◆ **Exercise materials**

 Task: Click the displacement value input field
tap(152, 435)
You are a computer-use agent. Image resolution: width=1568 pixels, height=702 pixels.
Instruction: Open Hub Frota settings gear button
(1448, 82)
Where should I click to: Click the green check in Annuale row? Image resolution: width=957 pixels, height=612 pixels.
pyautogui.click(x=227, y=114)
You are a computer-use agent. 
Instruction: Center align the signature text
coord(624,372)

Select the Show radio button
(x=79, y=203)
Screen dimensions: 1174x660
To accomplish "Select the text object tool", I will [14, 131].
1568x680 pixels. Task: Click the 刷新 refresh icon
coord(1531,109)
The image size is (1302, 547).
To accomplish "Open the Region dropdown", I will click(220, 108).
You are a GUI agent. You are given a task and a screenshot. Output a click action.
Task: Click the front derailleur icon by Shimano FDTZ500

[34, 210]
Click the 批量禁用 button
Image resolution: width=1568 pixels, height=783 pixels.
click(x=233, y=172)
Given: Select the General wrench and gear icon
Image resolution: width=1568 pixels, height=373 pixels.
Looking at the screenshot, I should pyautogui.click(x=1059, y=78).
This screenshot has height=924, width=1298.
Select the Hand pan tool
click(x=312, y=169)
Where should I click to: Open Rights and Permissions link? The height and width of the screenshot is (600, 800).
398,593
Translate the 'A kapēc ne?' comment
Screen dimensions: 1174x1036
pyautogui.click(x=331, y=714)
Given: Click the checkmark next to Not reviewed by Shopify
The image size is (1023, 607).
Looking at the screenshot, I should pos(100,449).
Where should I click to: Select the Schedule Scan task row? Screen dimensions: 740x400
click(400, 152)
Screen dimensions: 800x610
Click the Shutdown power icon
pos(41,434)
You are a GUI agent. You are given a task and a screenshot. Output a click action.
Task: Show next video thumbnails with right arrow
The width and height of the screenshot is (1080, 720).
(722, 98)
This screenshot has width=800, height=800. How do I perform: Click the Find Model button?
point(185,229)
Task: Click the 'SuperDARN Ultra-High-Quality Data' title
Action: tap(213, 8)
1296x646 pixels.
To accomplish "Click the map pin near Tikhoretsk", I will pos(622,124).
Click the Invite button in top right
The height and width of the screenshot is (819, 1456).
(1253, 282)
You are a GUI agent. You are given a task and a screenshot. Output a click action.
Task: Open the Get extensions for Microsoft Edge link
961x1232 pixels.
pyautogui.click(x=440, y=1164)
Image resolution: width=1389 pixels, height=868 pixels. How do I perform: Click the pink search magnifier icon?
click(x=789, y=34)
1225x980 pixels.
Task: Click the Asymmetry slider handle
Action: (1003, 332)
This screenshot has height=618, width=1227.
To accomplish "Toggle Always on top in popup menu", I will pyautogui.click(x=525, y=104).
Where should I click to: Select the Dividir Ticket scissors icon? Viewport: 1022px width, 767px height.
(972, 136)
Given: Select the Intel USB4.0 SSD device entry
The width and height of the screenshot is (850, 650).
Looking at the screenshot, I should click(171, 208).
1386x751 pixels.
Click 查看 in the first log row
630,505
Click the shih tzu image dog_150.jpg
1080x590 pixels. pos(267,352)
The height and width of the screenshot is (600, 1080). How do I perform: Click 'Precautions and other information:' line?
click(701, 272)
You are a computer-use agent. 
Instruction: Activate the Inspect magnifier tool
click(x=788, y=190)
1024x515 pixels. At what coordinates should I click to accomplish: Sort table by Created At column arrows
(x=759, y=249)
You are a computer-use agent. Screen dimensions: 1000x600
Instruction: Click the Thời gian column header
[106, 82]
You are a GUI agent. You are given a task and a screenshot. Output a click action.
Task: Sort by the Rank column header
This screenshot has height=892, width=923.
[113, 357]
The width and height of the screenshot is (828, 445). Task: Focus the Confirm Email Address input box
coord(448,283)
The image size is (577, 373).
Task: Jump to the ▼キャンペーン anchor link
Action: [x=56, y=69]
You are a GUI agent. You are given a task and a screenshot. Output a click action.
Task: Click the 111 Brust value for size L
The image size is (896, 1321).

◆ **About this exercise**
Using the records above, report the count of lines holding "will" and nothing else.

◆ **Response to the exercise**
4